The FTC reviews most mergers and acquisitions in the branded and generic pharmaceutical, pharmacy benefit management, medical distribution, and medical supplies and equipment markets. Merger control is designed to prevent acquisitions that are likely to substantially lessen competition, including acquisitions of head-to-head rivals; customers or suppliers; and potential rivals. Antitrust law is designed to prevent the adverse outcomes of anticompetitive mergers by stopping them in their “incipiency.”

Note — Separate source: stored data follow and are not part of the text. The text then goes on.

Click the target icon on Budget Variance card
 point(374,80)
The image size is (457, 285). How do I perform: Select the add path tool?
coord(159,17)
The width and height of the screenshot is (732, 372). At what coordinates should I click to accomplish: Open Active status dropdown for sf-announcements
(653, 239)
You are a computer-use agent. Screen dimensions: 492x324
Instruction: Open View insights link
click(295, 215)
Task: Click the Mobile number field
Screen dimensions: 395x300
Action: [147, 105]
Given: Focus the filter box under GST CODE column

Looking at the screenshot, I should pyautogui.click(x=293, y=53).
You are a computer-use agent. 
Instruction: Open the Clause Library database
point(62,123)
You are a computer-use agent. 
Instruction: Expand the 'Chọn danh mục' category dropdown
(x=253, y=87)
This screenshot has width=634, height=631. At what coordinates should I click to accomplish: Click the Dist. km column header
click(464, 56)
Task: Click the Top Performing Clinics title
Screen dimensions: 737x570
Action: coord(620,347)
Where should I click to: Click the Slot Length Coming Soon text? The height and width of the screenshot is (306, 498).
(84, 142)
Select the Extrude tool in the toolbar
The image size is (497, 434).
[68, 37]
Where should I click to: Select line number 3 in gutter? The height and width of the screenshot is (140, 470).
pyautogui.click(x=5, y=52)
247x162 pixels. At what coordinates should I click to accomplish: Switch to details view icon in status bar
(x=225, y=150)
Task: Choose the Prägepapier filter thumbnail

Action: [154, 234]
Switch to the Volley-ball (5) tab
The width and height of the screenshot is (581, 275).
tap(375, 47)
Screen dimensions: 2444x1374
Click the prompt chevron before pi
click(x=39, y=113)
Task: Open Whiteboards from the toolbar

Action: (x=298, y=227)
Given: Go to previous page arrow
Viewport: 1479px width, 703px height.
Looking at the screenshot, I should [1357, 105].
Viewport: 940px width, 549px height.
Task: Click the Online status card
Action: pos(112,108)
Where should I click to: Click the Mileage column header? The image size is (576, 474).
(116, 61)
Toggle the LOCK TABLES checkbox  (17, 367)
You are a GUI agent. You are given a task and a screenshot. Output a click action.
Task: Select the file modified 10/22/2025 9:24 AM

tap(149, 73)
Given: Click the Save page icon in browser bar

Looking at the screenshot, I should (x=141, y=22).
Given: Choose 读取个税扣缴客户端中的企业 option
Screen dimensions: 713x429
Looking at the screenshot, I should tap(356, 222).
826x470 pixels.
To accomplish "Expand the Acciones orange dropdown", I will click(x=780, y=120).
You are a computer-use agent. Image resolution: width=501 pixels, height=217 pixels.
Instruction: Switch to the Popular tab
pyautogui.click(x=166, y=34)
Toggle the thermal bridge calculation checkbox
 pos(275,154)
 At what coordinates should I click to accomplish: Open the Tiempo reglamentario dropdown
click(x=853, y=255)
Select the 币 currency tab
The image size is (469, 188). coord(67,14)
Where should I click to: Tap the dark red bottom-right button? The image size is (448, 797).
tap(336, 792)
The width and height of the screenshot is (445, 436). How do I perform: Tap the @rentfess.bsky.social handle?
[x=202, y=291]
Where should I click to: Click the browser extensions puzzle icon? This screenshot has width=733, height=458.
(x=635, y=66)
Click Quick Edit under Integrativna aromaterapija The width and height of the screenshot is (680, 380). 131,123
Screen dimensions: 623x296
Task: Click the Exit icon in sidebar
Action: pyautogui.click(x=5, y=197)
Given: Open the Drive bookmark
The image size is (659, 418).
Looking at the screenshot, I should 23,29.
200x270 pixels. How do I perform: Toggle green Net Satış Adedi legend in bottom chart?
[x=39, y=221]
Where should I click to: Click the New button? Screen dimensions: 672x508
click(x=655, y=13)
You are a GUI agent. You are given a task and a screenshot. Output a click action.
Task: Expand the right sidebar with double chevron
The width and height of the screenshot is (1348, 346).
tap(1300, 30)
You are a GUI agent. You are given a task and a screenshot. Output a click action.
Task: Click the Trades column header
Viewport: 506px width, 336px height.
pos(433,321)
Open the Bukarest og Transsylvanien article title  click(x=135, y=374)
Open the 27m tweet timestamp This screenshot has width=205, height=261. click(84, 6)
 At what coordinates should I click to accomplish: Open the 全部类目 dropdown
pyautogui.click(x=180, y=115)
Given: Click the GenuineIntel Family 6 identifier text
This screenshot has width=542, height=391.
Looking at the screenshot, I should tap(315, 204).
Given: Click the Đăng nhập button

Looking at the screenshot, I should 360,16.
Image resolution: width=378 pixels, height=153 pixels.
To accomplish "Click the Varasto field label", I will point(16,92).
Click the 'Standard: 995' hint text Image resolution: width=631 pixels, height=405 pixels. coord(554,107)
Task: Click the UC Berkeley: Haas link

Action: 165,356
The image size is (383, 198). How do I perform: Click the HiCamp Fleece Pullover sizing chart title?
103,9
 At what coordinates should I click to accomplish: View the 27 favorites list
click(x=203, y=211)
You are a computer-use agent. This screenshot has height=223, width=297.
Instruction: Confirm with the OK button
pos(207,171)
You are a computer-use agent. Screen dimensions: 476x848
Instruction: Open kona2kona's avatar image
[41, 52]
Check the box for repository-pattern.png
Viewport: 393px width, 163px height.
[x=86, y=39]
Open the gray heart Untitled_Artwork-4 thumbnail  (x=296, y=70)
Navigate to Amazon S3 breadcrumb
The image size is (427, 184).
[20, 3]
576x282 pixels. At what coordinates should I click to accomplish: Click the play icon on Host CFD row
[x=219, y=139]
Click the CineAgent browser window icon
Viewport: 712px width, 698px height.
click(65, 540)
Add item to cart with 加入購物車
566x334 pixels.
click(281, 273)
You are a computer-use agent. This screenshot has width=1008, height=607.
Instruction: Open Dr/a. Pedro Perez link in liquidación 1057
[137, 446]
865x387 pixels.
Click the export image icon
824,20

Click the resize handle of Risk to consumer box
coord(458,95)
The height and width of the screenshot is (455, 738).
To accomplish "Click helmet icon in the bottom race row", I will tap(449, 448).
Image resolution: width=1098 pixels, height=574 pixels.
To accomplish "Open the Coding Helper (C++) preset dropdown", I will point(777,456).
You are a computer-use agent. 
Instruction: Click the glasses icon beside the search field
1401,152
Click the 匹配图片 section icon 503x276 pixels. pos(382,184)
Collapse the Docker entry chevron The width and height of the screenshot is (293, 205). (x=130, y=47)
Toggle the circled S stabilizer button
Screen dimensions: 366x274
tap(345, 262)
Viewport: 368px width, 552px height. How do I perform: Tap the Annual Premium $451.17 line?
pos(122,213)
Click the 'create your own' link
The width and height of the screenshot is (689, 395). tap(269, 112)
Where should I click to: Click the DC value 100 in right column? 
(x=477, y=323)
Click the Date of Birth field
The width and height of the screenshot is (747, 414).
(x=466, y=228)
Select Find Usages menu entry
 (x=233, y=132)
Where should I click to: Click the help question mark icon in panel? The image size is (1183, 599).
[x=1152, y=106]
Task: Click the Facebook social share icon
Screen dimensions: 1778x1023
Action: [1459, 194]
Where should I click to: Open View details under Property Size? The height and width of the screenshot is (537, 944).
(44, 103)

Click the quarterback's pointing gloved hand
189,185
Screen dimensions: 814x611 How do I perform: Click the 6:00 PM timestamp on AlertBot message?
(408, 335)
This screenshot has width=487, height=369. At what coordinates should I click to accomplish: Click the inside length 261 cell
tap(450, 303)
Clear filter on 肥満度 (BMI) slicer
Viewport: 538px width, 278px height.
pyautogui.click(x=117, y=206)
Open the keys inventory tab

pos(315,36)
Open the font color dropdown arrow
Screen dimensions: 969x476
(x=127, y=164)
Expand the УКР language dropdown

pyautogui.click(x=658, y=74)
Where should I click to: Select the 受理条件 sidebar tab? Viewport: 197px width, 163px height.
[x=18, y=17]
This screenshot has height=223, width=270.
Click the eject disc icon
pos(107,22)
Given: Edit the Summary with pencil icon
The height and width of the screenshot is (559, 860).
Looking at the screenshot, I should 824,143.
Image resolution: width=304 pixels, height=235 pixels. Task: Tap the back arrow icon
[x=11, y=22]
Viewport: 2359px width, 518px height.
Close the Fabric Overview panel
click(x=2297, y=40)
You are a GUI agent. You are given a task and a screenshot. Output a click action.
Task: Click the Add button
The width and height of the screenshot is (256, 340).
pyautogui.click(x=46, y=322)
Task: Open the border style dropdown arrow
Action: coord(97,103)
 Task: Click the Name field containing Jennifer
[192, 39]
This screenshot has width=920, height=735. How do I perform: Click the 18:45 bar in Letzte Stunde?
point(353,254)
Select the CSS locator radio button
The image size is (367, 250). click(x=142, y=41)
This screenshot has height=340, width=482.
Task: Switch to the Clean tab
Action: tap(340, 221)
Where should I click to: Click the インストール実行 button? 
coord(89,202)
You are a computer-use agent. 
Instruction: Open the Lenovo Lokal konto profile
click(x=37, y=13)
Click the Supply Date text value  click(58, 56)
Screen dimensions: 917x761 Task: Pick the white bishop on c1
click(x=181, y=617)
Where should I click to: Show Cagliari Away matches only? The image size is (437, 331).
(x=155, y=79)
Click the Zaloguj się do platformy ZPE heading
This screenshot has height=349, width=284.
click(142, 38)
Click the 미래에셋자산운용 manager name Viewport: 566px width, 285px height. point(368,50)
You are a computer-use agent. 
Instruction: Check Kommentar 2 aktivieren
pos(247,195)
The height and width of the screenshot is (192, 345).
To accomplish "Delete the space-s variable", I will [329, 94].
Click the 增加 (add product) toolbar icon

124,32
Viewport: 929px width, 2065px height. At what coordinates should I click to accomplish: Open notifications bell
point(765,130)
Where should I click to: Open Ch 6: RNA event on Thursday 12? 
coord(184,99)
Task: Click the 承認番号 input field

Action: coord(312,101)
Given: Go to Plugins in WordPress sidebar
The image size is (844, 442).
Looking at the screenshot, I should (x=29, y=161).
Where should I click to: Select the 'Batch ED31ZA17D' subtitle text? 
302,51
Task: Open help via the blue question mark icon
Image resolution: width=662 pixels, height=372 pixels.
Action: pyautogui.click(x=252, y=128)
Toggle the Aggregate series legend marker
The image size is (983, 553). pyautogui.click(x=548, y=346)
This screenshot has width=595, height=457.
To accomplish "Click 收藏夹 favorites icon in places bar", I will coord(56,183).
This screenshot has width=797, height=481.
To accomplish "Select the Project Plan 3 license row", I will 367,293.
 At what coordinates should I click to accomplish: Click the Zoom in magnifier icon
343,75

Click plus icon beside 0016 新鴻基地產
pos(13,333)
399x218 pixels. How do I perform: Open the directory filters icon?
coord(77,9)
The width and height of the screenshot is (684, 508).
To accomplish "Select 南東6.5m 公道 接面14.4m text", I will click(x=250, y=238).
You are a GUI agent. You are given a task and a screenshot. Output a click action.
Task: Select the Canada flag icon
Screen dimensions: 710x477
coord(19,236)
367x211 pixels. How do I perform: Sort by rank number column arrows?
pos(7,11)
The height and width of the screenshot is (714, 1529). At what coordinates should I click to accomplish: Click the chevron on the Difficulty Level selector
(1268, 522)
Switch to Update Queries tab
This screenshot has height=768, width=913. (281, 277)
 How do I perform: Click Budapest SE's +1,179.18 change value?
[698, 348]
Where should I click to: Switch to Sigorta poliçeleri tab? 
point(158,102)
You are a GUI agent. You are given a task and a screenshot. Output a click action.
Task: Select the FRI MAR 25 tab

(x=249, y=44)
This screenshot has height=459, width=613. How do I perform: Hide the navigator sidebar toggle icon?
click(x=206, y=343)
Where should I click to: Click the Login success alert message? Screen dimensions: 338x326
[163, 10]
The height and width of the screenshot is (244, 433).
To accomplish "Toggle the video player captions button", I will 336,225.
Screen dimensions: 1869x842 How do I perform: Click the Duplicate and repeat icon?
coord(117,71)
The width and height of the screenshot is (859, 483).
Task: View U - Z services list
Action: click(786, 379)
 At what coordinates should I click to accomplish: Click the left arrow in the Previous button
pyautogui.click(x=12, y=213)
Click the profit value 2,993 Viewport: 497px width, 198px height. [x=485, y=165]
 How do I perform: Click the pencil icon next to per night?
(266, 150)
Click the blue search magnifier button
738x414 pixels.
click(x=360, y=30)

Data sources reveal that between 2008 and 2014, Covidien made 17 acquisitions, or about 2.5 acquisitions per year. In 2012, the same year it acquired Newport Medical, Covidien made five other small acquisitions that most likely fell below the thresholds under the Hart Scott Rodino (HSR) Act, which governs which transactions are reportable to the U.S. government. Of Covidien’s remaining 12 acquisitions, many worth hundreds of millions of dollars each, we only know the antitrust fate of two—Newport Medical Instruments and superDimension Ltd. These deals received “early termination,” or a green light to proceed after a brief initial antitrust review by the FTC. Covidien’s other acquisitions may have been small enough to be unreportable, or received a government request for additional information and ultimately let go.

In our research we also find that a disproportionately large number of killer acquisitions evade antitrust scrutiny because the acquisition values of these deals are sufficiently small such that they fall below the HSR pre-merger notification thresholds. As a result, the antitrust authorities are never even notified of some potentially anticompetitive mergers. Related work on so called “stealth consolidation” by Thomas G. Wollmann at Chicago Booth also emphasizes that a significant proportion of merger activity goes unnoticed (and hence unchallenged) by the antitrust authorities.

Although there are currently no concrete proposals on how to address such stealth killer acquisitions, our research suggests that it might be worthwhile to give the antitrust authorities more information about all mergers and allow them to retrospectively review previously unchallenged acquisitions.